--- Information supplied ---
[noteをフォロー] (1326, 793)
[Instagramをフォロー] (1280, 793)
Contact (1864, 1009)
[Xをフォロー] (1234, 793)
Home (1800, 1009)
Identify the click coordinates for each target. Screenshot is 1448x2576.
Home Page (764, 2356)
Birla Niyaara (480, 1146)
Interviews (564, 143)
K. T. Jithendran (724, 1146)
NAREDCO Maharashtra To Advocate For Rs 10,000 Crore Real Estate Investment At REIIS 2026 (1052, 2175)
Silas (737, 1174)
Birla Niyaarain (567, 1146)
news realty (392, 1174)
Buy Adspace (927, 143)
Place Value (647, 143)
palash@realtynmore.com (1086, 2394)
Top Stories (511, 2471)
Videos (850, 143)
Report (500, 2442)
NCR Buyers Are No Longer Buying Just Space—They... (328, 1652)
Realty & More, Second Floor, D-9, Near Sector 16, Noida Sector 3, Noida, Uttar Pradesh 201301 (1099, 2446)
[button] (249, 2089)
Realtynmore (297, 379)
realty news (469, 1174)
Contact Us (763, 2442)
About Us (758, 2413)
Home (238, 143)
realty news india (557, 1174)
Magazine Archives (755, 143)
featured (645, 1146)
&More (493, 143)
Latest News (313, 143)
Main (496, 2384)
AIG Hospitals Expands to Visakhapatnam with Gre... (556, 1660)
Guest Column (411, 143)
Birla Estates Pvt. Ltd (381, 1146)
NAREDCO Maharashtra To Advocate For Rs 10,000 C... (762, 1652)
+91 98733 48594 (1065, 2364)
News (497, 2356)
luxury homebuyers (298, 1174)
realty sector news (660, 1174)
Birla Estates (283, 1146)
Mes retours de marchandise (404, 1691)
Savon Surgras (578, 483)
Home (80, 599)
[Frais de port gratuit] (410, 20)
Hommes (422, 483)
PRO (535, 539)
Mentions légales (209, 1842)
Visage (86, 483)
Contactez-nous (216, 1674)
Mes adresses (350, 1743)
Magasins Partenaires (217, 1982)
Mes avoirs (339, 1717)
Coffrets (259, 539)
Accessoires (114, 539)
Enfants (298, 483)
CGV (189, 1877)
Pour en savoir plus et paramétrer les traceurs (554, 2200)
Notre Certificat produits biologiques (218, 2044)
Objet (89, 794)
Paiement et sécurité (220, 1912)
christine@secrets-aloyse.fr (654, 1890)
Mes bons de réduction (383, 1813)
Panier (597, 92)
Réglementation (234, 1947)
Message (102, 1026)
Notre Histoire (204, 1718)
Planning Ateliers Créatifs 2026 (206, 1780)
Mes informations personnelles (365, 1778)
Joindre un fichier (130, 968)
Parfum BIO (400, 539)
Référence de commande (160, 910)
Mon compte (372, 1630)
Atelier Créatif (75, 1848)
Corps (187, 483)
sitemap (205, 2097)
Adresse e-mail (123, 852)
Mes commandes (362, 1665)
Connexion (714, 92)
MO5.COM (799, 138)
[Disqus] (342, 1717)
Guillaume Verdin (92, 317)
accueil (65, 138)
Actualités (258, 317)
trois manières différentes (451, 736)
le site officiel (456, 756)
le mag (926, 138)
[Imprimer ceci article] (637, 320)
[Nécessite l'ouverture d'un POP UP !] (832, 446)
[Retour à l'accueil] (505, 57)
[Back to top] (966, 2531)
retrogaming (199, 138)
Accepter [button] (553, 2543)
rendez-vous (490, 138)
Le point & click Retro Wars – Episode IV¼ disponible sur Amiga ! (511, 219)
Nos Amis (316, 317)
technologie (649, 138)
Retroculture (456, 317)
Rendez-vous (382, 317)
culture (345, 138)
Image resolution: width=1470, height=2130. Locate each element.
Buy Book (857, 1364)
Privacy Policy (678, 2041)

--- Work task ---
Every entry above should be transcribed exactly as it appears.

--- Output of the exercise ---
[noteをフォロー] (1326, 793)
[Instagramをフォロー] (1280, 793)
Contact (1864, 1009)
[Xをフォロー] (1234, 793)
Home (1800, 1009)
Identify the click coordinates for each target. Screenshot is 1448x2576.
Home Page (764, 2356)
Birla Niyaara (480, 1146)
Interviews (564, 143)
K. T. Jithendran (724, 1146)
NAREDCO Maharashtra To Advocate For Rs 10,000 Crore Real Estate Investment At REIIS 2026 (1052, 2175)
Silas (737, 1174)
Birla Niyaarain (567, 1146)
news realty (392, 1174)
Buy Adspace (927, 143)
Place Value (647, 143)
palash@realtynmore.com (1086, 2394)
Top Stories (511, 2471)
Videos (850, 143)
Report (500, 2442)
NCR Buyers Are No Longer Buying Just Space—They... (328, 1652)
Realty & More, Second Floor, D-9, Near Sector 16, Noida Sector 3, Noida, Uttar Pradesh 201301 (1099, 2446)
[button] (249, 2089)
Realtynmore (297, 379)
realty news (469, 1174)
Contact Us (763, 2442)
About Us (758, 2413)
Home (238, 143)
realty news india (557, 1174)
Magazine Archives (755, 143)
featured (645, 1146)
&More (493, 143)
Latest News (313, 143)
Main (496, 2384)
AIG Hospitals Expands to Visakhapatnam with Gre... (556, 1660)
Guest Column (411, 143)
Birla Estates Pvt. Ltd (381, 1146)
NAREDCO Maharashtra To Advocate For Rs 10,000 C... (762, 1652)
+91 98733 48594 (1065, 2364)
News (497, 2356)
luxury homebuyers (298, 1174)
realty sector news (660, 1174)
Birla Estates (283, 1146)
Mes retours de marchandise (404, 1691)
Savon Surgras (578, 483)
Home (80, 599)
[Frais de port gratuit] (410, 20)
Hommes (422, 483)
PRO (535, 539)
Mentions légales (209, 1842)
Visage (86, 483)
Contactez-nous (216, 1674)
Mes adresses (350, 1743)
Magasins Partenaires (217, 1982)
Mes avoirs (339, 1717)
Coffrets (259, 539)
Accessoires (114, 539)
Enfants (298, 483)
CGV (189, 1877)
Pour en savoir plus et paramétrer les traceurs (554, 2200)
Notre Certificat produits biologiques (218, 2044)
Objet (89, 794)
Paiement et sécurité (220, 1912)
christine@secrets-aloyse.fr (654, 1890)
Mes bons de réduction (383, 1813)
Panier (597, 92)
Réglementation (234, 1947)
Message (102, 1026)
Notre Histoire (204, 1718)
Planning Ateliers Créatifs 2026 (206, 1780)
Mes informations personnelles (365, 1778)
Joindre un fichier (130, 968)
Parfum BIO (400, 539)
Référence de commande (160, 910)
Mon compte (372, 1630)
Atelier Créatif (75, 1848)
Corps (187, 483)
sitemap (205, 2097)
Adresse e-mail (123, 852)
Mes commandes (362, 1665)
Connexion (714, 92)
MO5.COM (799, 138)
[Disqus] (342, 1717)
Guillaume Verdin (92, 317)
accueil (65, 138)
Actualités (258, 317)
trois manières différentes (451, 736)
le site officiel (456, 756)
le mag (926, 138)
[Imprimer ceci article] (637, 320)
[Nécessite l'ouverture d'un POP UP !] (832, 446)
[Retour à l'accueil] (505, 57)
[Back to top] (966, 2531)
retrogaming (199, 138)
Accepter [button] (553, 2543)
rendez-vous (490, 138)
Le point & click Retro Wars – Episode IV¼ disponible sur Amiga ! (511, 219)
Nos Amis (316, 317)
technologie (649, 138)
Retroculture (456, 317)
Rendez-vous (382, 317)
culture (345, 138)
Image resolution: width=1470, height=2130. Locate each element.
Buy Book (857, 1364)
Privacy Policy (678, 2041)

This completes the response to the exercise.